117184:

Spahn nennt Infektionszahlen "ermutigend" - RKI: Leicht positiver Trend

Warnungen vor zu frühen Lockerungen

Vorsichtiger Optimismus, aber keine Entwarnung: Das Robert-Koch-Institut (RKI) sieht einen "leicht positiven Trend" bei den Corona-Zahlen. Dies seien Erfolge des Lockdowns, es dürfe aber nicht nachgelassen werden, sagte RKI-Präsident Lothar Wieler am Freitag in Berlin. Gesundheitsminister Jens Spahn (CDU) nannte die Zahlen "ermutigend", aber immer noch zu hoch. Binnen eines Tages verzeichnete das RKI 17.862 Neuinfektionen. Die Zahl der Todesfälle seit Beginn der Pandemie überschritt die Marke von 50.000.

Wieler sagte, derzeit würden die Zahlen der Neuinfektionen in den meisten Bundesländern sinken. Er betonte gleichwohl die Notwendigkeit, die Corona-Maßnahmen weiterhin strikt einzuhalten: "Wir können nur zu einem halbwegs normalen Alltag zurückkehren, wenn wir die Fallzahlen massiv senken und auf Dauer niedrig halten." Der RKI-Präsident lobte zugleich, die Menschen hätten sich zum großen Teil "ausgezeichnet verhalten". Sie seien etwa über Weihnachten und Neujahr nicht so viel gereist.

Das RKI teilte am Freitagmorgen unter Berufung auf die Gesundheitsämter mit, dass inzwischen 50.642 Todesfälle im Zusammenhang mit Coronavirus-Infektionen in Deutschland registriert wurden. Zuletzt wurden innerhalb von 24 Stunden 859 Verstorbene erfasst. Die Zahl der Neuinfektionen pro 100.000 Einwohnern binnen einer Woche betrug demnach 115,3. Diese Sieben-Tage-Inzidenz sank zuletzt deutlich, liegt aber immer noch weit über der von der Bundesregierung gesetzten Zielmarke von unter 50.

Spahn sagte, die Infektionszahlen "gehen in die richtige Richtung". Es sei eine erste Entlastung auf den Intensivstationen erkennbar, aber die Belastung dort sei weiterhin ziemlich hoch.

Nach Angaben der Deutschen Interdisziplinären Vereinigung für Intensiv- und Notfallmedizin (Divi) führten die Feiertage nicht zu einer Verschärfung bei den schweren Infektionsfällen. Es sei auf den Intensivstationen kein "Weihnachts- und Silvesterpeak" zu erkennen, sagte Divi-Präsident Gernot Marx. Dies sei dem Verhalten der Bevölkerung zu verdanken.

Trotz erster positiver Wirkungen des Lockdowns sei die Situation auf den Intensivstationen aber "weit weg von einer Entspannung". Frühestens im April erwartet Marx bei Fortsetzung der derzeit positiven Entwicklung ein Absinken auf unter 1000 Intensivpatienten - aktuell seien es rund 4800 Fälle, von denen 2700 invasiv beatmet werden müssen.

-------------------------

### Arbeitsaufträge
a: Liste alle Personen auf, die im Artikel über die Corona-Zahlen namentlich vorkommen.
b: Welchen Wert hatte die Sieben-Tage-Inzidenz laut dem Artikel über die Corona-Zahlen?

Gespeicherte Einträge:
-------------------------

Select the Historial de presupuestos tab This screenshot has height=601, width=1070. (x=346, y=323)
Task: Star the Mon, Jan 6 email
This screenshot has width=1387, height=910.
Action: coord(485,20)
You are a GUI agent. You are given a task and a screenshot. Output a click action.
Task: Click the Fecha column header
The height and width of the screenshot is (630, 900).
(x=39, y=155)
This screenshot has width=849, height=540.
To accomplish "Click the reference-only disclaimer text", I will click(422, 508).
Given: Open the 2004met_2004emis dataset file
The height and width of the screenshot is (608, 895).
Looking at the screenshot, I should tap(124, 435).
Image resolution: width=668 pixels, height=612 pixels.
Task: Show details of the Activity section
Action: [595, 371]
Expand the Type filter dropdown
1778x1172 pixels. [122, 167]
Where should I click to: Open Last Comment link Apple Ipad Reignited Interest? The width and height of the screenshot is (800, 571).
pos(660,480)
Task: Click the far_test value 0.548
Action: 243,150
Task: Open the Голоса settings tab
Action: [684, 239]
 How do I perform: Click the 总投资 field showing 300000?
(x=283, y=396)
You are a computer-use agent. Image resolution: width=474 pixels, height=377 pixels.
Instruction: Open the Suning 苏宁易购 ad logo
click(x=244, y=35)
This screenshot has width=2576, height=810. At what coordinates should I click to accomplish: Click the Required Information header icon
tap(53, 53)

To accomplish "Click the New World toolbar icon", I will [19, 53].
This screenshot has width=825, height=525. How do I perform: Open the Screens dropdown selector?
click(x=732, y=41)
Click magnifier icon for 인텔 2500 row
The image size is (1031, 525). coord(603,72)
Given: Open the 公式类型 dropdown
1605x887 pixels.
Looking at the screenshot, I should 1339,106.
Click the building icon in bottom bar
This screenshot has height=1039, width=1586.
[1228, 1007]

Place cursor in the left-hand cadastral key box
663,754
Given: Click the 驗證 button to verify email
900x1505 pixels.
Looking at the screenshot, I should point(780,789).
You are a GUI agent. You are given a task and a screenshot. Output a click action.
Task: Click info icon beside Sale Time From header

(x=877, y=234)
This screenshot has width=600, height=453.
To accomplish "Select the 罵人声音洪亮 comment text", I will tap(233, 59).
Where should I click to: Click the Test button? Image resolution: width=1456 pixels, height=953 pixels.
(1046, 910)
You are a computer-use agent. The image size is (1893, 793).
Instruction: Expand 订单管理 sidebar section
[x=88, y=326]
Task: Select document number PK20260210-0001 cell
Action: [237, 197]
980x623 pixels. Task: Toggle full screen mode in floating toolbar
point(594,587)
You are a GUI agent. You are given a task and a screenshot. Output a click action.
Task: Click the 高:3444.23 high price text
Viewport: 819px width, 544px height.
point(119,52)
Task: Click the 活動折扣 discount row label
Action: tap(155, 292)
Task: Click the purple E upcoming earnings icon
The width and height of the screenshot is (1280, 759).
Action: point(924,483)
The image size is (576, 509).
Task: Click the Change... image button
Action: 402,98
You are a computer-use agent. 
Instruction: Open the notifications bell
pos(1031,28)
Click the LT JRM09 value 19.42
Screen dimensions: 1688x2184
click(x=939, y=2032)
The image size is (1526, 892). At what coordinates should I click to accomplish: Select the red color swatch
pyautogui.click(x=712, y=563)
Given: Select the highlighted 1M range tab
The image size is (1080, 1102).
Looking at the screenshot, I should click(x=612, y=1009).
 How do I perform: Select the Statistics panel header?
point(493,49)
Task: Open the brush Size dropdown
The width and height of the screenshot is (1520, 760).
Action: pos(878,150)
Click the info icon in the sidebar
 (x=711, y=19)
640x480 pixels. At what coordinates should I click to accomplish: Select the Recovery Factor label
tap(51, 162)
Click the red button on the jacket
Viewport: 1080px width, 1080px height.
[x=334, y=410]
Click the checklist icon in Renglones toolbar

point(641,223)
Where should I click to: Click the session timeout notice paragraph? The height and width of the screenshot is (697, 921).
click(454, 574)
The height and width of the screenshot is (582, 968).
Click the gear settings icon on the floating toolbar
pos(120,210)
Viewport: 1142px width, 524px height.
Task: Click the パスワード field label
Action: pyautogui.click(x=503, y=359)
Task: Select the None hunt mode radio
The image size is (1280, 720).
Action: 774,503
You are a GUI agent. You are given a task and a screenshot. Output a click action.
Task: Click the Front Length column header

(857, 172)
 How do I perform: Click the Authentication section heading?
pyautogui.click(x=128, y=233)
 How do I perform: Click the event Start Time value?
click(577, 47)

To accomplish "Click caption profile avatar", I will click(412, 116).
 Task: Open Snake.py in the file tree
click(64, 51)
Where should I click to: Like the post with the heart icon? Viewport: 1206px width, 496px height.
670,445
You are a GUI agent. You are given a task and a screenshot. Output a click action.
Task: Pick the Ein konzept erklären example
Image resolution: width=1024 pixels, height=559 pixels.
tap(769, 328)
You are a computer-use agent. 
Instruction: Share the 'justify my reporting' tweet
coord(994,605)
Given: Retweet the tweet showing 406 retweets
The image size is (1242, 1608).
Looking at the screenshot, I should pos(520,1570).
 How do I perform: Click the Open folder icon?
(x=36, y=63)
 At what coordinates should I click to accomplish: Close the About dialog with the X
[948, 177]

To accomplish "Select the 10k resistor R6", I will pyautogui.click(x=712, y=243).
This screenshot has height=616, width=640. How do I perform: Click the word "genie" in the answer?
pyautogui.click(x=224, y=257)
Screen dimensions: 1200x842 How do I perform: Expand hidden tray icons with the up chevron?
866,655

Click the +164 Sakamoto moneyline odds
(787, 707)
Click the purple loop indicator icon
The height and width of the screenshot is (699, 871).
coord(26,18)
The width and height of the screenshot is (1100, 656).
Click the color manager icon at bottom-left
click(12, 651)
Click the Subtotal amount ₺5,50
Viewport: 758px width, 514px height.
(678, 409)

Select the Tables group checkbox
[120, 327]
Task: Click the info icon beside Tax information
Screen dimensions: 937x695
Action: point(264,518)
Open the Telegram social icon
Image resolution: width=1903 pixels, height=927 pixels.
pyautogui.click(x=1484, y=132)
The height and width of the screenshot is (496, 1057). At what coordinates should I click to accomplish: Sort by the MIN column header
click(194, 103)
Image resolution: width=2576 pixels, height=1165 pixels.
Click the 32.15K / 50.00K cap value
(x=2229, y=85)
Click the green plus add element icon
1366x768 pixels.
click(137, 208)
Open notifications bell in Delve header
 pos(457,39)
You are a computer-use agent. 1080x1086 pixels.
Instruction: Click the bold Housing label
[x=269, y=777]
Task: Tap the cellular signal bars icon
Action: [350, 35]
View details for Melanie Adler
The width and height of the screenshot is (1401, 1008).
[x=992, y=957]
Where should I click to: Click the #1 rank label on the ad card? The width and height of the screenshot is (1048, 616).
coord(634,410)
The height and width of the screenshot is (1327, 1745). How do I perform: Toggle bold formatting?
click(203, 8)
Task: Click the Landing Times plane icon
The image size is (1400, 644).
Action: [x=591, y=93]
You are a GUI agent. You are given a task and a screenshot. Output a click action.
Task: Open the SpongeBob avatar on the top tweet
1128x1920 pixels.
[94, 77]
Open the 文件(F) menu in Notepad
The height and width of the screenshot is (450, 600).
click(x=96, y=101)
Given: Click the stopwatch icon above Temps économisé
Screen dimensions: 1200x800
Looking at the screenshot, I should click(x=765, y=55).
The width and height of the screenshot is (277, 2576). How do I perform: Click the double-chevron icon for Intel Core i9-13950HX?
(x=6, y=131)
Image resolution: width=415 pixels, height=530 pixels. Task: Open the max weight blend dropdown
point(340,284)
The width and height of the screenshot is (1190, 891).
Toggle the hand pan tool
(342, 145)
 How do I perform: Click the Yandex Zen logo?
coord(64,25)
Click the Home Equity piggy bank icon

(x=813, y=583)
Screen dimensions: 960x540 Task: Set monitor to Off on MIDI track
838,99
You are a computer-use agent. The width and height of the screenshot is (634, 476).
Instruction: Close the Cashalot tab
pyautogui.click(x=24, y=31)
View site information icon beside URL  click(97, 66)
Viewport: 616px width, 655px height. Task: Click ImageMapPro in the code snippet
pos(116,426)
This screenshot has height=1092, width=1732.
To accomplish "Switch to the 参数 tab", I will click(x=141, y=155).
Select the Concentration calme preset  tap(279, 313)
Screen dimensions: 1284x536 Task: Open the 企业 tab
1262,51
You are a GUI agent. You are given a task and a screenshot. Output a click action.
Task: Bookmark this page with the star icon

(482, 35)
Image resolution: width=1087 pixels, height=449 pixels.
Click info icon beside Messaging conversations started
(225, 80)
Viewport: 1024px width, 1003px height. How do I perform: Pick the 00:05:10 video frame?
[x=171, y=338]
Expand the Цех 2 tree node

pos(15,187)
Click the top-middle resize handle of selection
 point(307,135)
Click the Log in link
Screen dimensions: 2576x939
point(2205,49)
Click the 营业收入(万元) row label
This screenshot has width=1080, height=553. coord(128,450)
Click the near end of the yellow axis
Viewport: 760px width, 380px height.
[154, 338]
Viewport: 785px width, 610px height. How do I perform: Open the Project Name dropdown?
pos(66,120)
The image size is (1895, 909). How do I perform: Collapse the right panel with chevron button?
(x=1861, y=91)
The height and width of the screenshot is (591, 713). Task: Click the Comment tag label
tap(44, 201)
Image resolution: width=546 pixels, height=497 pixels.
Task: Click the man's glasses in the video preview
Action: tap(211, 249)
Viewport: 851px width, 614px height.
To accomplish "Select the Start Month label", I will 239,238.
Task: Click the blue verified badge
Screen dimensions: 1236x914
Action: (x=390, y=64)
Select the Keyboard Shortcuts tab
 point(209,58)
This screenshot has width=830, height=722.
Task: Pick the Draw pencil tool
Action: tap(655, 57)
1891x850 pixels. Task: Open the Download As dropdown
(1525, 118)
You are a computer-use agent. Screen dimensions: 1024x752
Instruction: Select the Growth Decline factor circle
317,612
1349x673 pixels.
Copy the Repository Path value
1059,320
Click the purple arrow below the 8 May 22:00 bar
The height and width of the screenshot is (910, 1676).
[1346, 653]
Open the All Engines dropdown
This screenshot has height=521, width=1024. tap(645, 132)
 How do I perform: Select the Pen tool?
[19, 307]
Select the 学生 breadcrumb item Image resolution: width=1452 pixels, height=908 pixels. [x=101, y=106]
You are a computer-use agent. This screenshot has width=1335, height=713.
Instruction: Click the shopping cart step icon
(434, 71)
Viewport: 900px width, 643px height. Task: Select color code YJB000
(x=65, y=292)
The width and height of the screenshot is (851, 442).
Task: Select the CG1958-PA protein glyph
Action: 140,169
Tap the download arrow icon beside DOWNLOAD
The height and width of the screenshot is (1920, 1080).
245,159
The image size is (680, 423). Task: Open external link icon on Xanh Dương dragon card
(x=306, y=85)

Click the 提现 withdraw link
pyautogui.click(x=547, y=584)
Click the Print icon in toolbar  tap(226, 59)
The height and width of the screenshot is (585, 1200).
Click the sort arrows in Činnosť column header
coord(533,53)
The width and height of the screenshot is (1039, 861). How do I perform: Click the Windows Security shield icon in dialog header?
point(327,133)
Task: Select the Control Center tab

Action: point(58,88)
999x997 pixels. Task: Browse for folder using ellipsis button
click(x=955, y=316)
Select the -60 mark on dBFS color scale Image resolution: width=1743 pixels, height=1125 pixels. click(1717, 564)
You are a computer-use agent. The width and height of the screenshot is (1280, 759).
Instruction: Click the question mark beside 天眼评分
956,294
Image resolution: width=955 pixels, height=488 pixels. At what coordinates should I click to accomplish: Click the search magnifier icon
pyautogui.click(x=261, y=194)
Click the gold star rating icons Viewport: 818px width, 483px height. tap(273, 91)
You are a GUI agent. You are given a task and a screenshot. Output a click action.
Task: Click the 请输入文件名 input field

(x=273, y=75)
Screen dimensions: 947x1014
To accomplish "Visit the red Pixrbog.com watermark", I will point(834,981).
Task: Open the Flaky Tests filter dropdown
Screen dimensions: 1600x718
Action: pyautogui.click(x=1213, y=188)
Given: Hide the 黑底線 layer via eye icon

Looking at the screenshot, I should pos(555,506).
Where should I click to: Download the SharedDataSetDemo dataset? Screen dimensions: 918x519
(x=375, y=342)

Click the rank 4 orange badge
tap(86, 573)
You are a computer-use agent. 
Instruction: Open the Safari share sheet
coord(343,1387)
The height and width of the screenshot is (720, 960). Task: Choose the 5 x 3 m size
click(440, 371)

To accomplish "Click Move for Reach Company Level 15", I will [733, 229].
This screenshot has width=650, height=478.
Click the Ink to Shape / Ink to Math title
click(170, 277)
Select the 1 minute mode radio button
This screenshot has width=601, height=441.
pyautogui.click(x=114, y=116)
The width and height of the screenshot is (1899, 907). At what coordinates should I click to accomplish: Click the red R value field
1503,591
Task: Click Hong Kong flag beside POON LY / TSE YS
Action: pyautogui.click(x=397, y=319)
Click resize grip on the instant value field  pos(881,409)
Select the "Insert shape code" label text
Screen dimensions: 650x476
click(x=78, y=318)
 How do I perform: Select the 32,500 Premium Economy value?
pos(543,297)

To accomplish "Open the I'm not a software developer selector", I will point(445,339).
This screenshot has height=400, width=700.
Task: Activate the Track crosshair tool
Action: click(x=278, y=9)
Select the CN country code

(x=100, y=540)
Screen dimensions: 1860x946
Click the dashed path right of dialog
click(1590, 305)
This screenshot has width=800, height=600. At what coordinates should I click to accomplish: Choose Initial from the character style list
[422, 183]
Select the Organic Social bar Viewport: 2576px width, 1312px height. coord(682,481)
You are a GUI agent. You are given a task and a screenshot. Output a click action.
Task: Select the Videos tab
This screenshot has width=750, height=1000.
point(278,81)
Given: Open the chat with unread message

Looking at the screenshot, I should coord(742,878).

-------------------------

### Lösungen
a: Lothar Wieler, Jens Spahn, Gernot Marx

b: 115,3 Neuinfektionen pro 100.000 Einwohner